Republican presidential candidate Donald Trump spoke at a luncheon for the Economic Club of New York today.

WASHINGTON » A fact sheet issued by Donald Trump’s campaign today said he would roll back food safety regulations if the billionaire businessman is elected president, arguing they are burdensome to farmers and “overkill.”

The campaign later deleted the fact sheet from its website and issued a new release that did not include the food safety language. The fact sheet was sent out to supplement a speech Trump gave to the New York Economic Club on boosting economic growth. Trump did not mention food safety in the speech.

In the original fact sheet, the campaign said that Trump would eliminate several regulations, including the “food police” at the Food and Drug Administration.

The handout said the FDA food safety rules “govern the soil farmers use, farm and food production hygiene, food packaging, food temperatures” and other ways farmers and food companies do business. It also criticizes increased inspections of food manufacturing facilities as “inspection overkill.”

The description matches new food safety regulations passed by Congress in 2010 in response to an outbreak of salmonella linked to a Georgia peanut company that killed nine and sickened more than 700 people in 46 states.
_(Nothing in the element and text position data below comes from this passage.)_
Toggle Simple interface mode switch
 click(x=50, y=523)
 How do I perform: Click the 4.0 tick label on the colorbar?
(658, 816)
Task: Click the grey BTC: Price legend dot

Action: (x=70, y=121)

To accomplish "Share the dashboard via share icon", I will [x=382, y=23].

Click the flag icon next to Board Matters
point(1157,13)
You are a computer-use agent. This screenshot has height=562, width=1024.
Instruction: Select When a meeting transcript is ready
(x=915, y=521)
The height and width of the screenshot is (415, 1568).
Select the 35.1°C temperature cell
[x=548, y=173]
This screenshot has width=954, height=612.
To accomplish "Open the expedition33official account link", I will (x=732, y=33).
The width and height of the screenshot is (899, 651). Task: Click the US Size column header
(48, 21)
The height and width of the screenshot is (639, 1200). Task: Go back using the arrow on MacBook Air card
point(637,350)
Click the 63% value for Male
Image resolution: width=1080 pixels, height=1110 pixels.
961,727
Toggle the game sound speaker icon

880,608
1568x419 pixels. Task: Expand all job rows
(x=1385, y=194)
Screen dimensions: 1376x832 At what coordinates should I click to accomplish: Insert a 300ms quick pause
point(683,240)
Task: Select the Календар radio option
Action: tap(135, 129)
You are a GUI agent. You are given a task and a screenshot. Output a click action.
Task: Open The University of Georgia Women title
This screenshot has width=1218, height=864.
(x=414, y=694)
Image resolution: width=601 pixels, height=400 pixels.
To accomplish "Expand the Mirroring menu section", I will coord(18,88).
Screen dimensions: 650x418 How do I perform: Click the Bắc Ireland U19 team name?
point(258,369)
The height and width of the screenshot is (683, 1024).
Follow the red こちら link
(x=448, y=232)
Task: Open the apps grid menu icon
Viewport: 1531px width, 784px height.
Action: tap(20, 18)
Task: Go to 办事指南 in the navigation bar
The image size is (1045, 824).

A 2011 outbreak of listeria linked to cantaloupes killed 33 people, and other large scale outbreaks in fresh spinach, cucumbers and eggs have sickened hundreds.

Last year, an outbreak of listeria linked to Blue Bell ice cream was linked to three deaths. FDA inspectors found many violations at a company plant, including dirty equipment, inadequate food storage, food held at improper temperatures and employees not washing hands appropriately.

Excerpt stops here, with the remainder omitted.